Our View: Did Arizona win in Glendale casino deal? It’s up to Ducey — Arizona Republic

Editorial: Ending the lawsuit was a victory, but the real potential for gain depends on Arizona Gov. Doug Ducey’s negotiating skills.

 

The deal that ended a lawsuit over a West Valley casino is being called a “win-win.”

Clearly, the Tohono O’odham won their full-blown casino in Glendale.

Gov. Doug Ducey’s negotiating skills will ultimately determine exactly what Arizona won.

No matter what comes next, Arizona will benefit from ending this long-running legal battle.

The settlement ends all lawsuits over the Tohono O’Odham’s casino in Glendale.

This avoids a legal battle that could have continued for years, racking up billable hours on both sides, using precious resources and prolonging an atmosphere of acrimony that serves no one.

The settlement provides closure. It creates the environment in which tribes that had differences can begin healing the rifts that had developed.

Tohono O’Odham Chairman Edward Manuel said Arizona gets more entertainment, more business and more jobs as a result of allowing the tribe to proceed with plans he says they had every right to pursue.

These are good things.

Did the state really win any concessions?

But it’s hard to shake the feeling that Arizona picked a fight, lost and got few concessions.

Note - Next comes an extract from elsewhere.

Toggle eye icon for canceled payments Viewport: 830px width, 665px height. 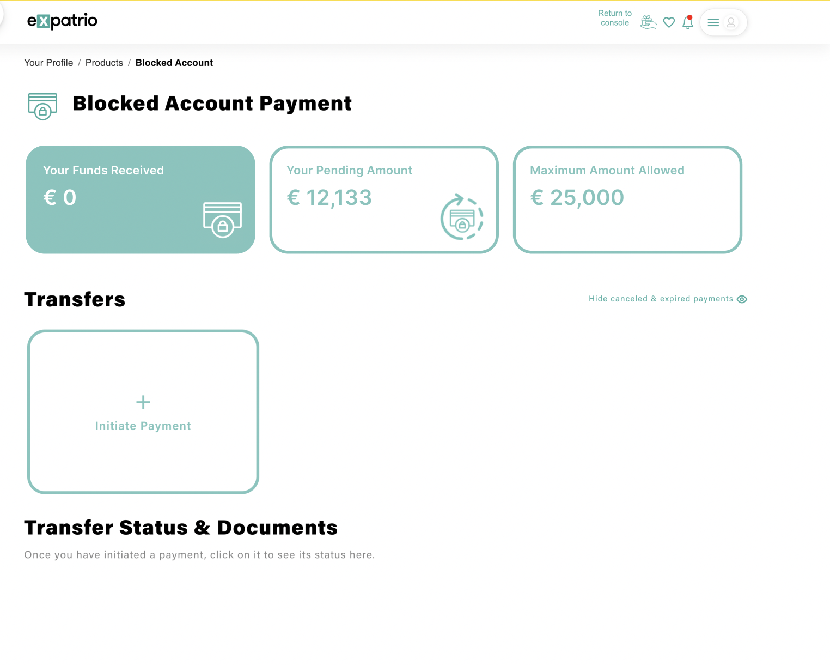pos(742,299)
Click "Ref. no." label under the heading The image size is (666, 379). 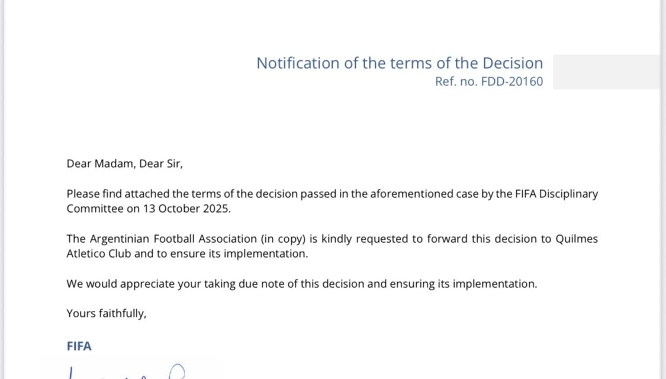[x=456, y=82]
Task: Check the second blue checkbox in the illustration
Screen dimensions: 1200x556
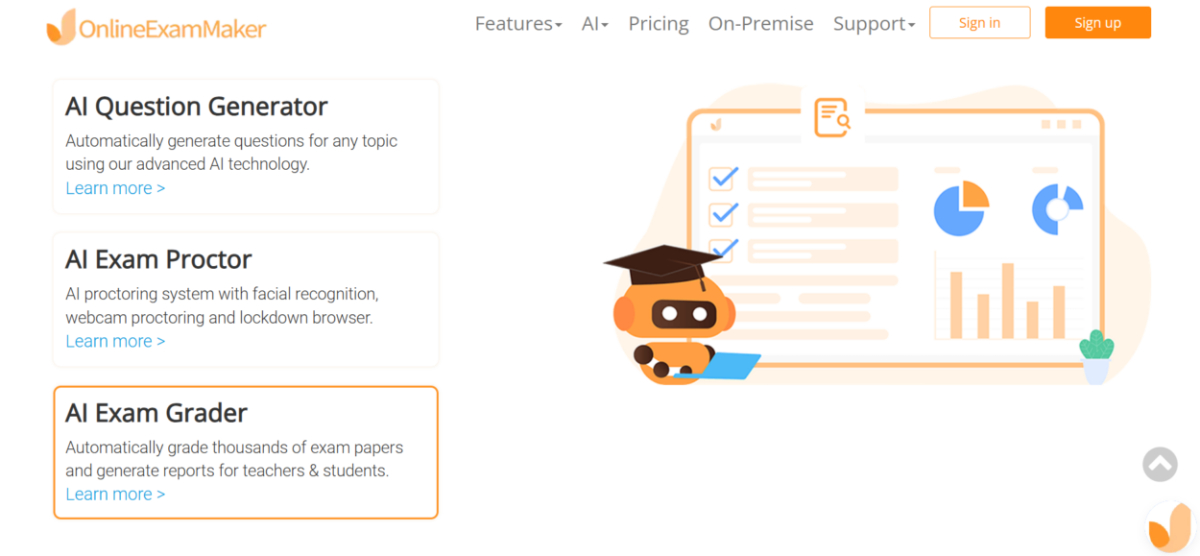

The state opposed the Tohono O’Odham casino in the West Valley, arguing the tribe had not been upfront about why it quietly acquired land in metro Phoenix on which it intended to build a casino.

In response, the state withheld permission to operate the kind of Class 3 gaming activities available at other tribal casinos.

While legal challenges played out, the Tohono O’Odham’s West Valley casino near Glendale opened in 2015 with limited bingo-based slot machines.

 The settlement announced last week smooths the way for Class 3 gaming – that is, with slot machines, blackjack and house-banked poker – and a liquor license, which is what the Tohono O’Odham wanted all along.
The tribe has been running the limited Glendale operation in a 60,000 square-foot building that was meant as a warehouse. Once the secretary of the Interior signs off on the settlement, the Tohono O’Odham can begin construction on 2-million square foot casino, resort and hotel.

In return, the tribe agreed not to build another metro Phoenix casino in the near term.